Dataflow primarily functions as a fully managed pipeline runner for Apache Beam. Dataflow was released in April 2015. In January 2016, Google donated the underlying SDK and a few other components to the Apache Software Foundation. The donated code formed the basis for the Apache Beam project, hence the close connection to Dataflow.
The Beam documentation provides conceptual information and reference material for its programming model, SKDs, and other runners.
Overview & Functionality of Google Cloud Dataflow
Now that we understand the relationship between Beam and Dataflow, we can discuss Dataflow functionality. Dataflow is an expansive system designed to make data and analytics more accessible using parallel processing. It has a board range of use-cases including:
- Data integration and preparation (e.g. preparing data for interactive SQL in BigQuery),
- Examining a real-time stream of events for significant patterns,
- Implementing advanced processing pipelines to extract insights.

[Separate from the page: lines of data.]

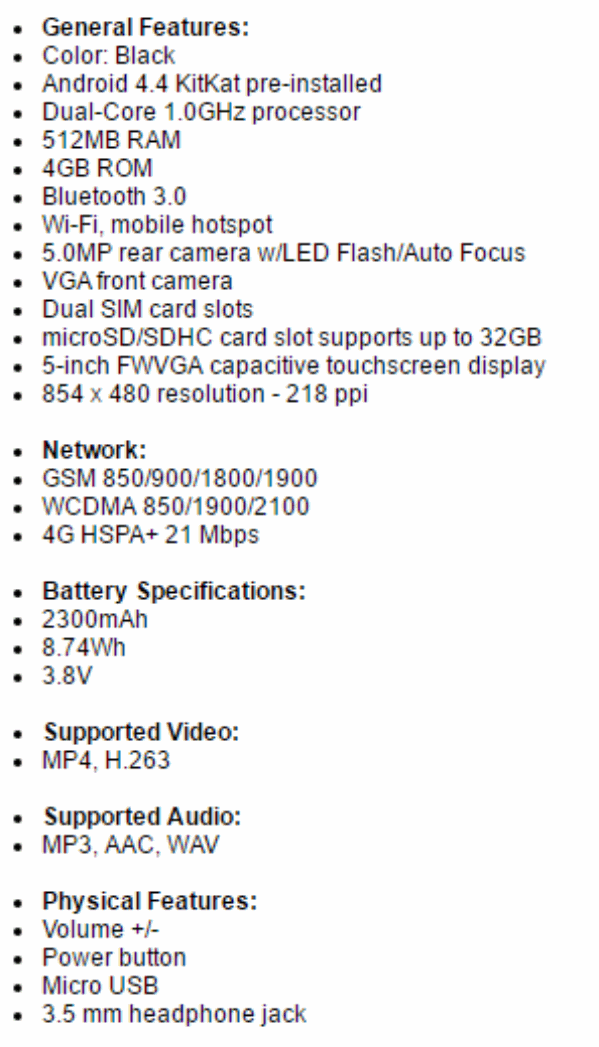This screenshot has height=1047, width=599.
Task: Select the 512MB RAM entry
Action: click(112, 140)
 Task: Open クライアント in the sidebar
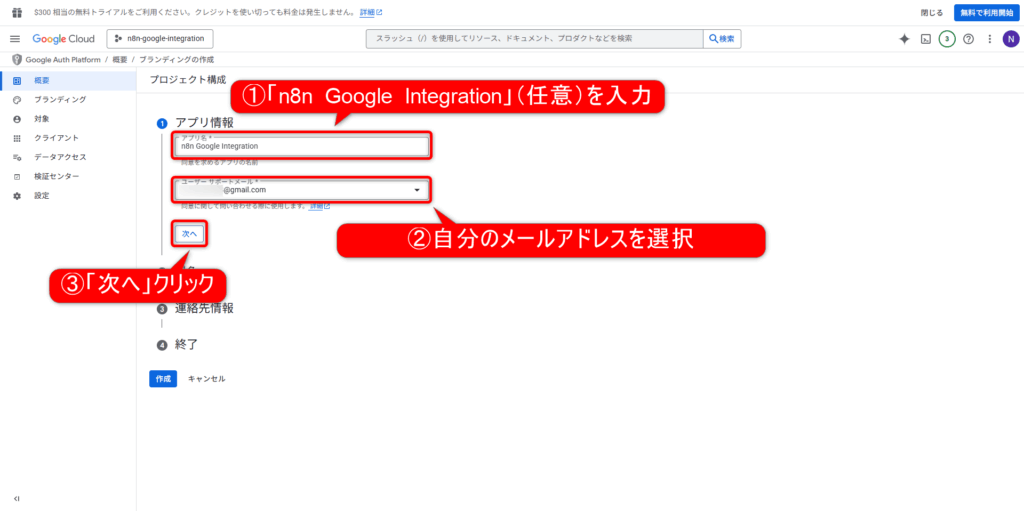(56, 138)
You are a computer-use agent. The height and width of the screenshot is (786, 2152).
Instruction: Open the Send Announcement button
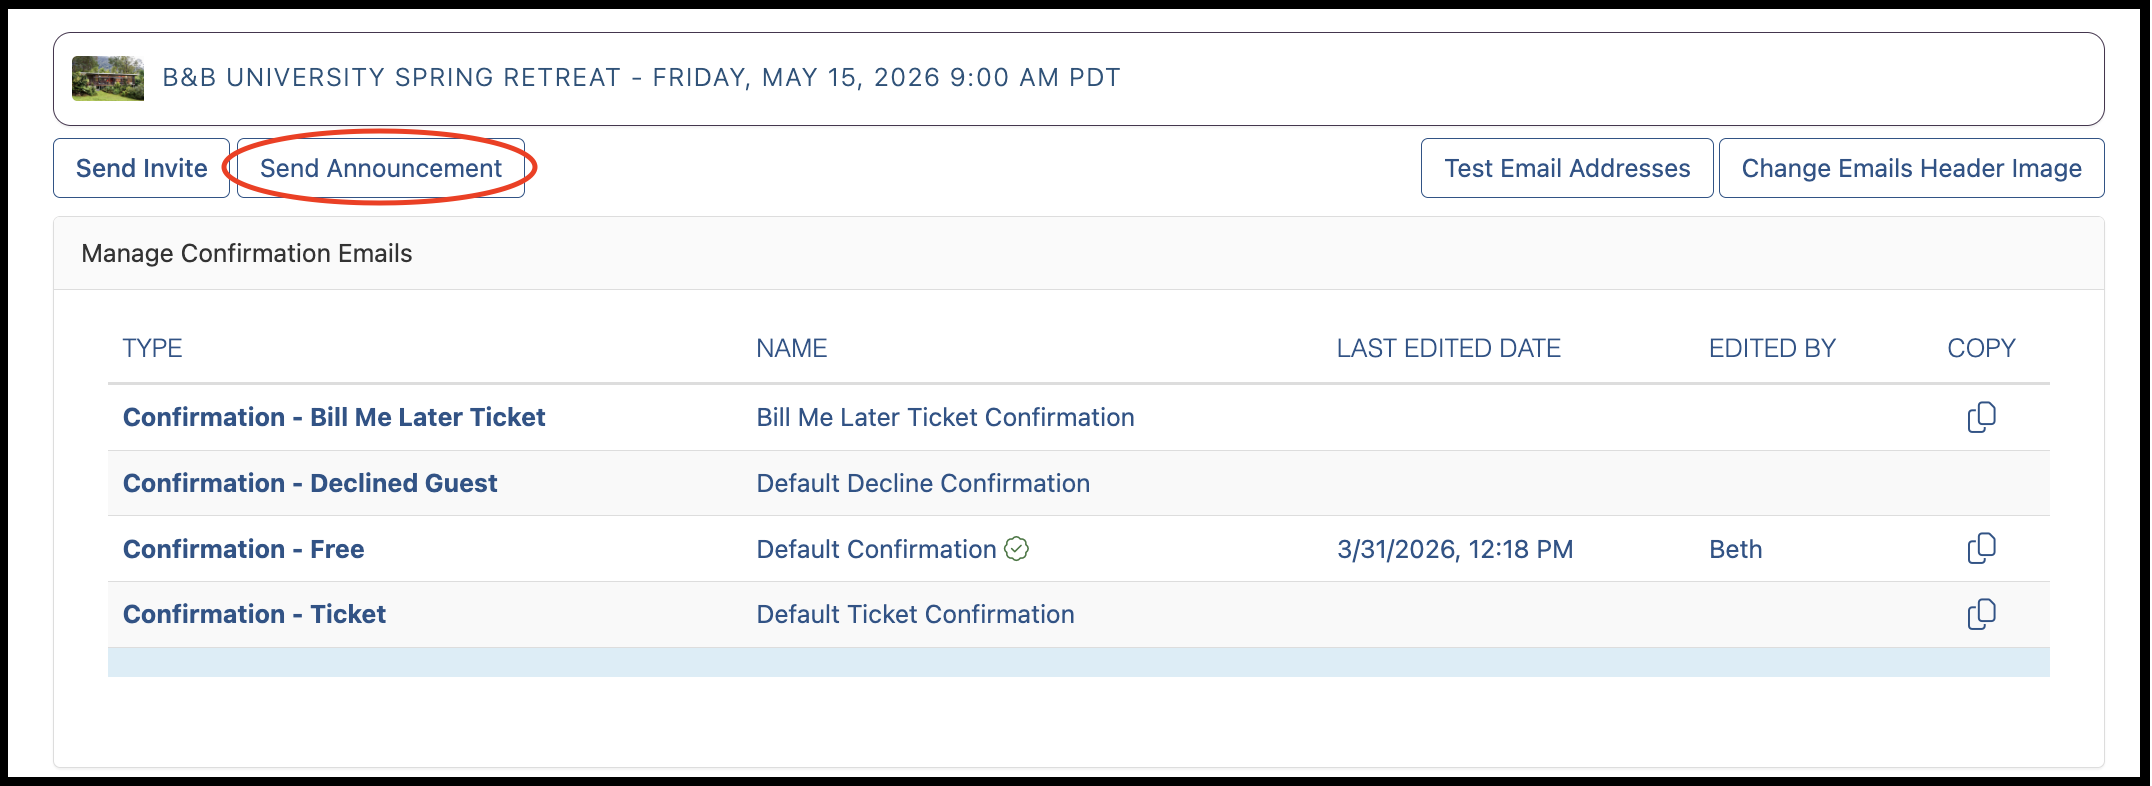[381, 168]
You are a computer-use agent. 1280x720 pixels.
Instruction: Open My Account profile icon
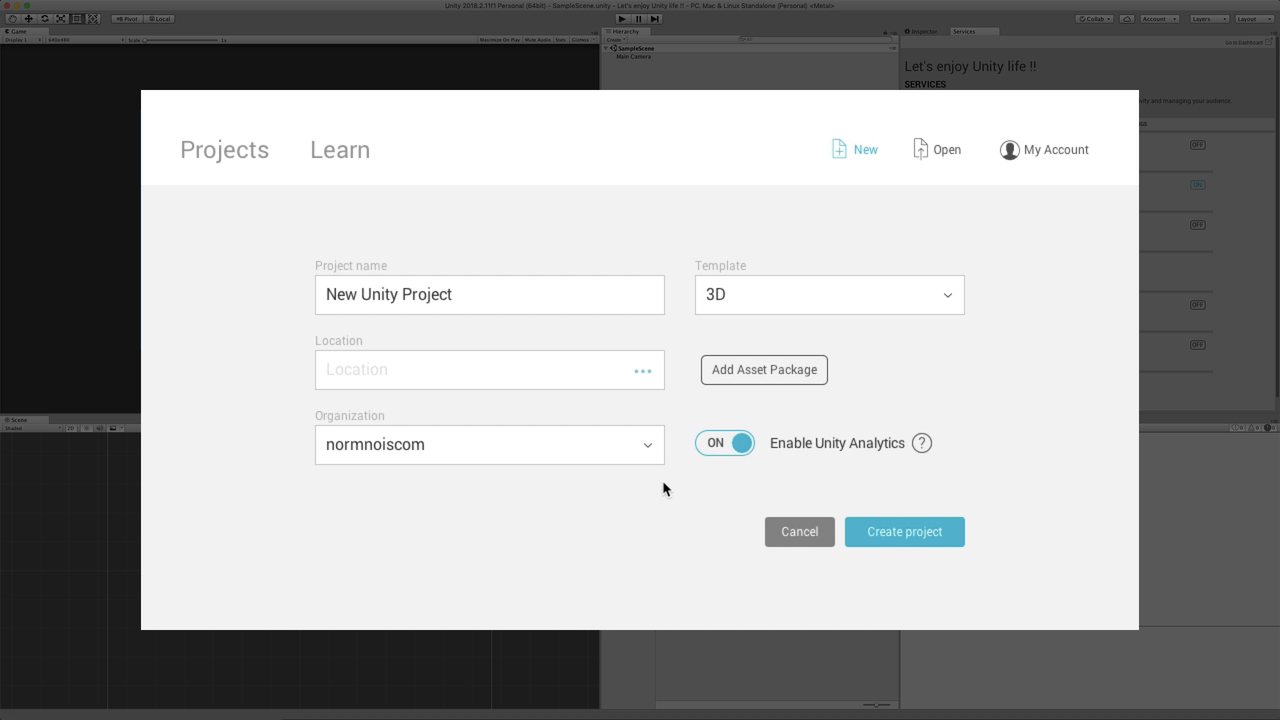pyautogui.click(x=1009, y=150)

Unlike other pipeline runners, Cloud Dataflow requires no initial setup of underlying resources: it’s a fully managed runner. Because Dataflow is fully integrated with the Google Cloud Platform (GCP), it can easily combine services we’ve discussed in other articles, like Google BigQuery.
A PCollection is the canonical representation of 'data' in a pipeline. Every step in a pipeline takes and/or returns a PCollection object. PCollections can hold any type of object—integers, strings, composite objects, table rows, etc. without any size restrictions. There are two types of PCollections
- Bounded PCollections hold datasets of limited and known size that do not change. For example, data sources and sinks for the classes TextIO, BigQueryIO, and DatastoreIO, and those created using the custom source/sink API are Bounded PCollections.
- Unbounded PCollections are representations of data that are continuously added, i.e. there are no boundaries to the dataset. PubSubIO works with unbounded PCollections on the source and sink sides. BigQueryIO accepts unbounded PCollections as sink information.
Since Unbounded PCollections can contain an unlimited amount of data, interruption points must be defined to allow Dataflow to work on finite chunks of transformed information.
Transforms represent each step taken to mutate data from the original source to a modified state. Transforms primarily occur on PCollections. PTransform objects implement the apply method, which is where transformations are applied in Apache Beam.
Dataform best practices dictate breaking down Transforms into chunks of logic that can be grouped together. This improves code readability, testability, and reusability. Dataform allows for viewing pipelines as a Directed Acyclic Graph (DAG) and building discrete Transforms aids in a digestible visual representation of a data pipeline.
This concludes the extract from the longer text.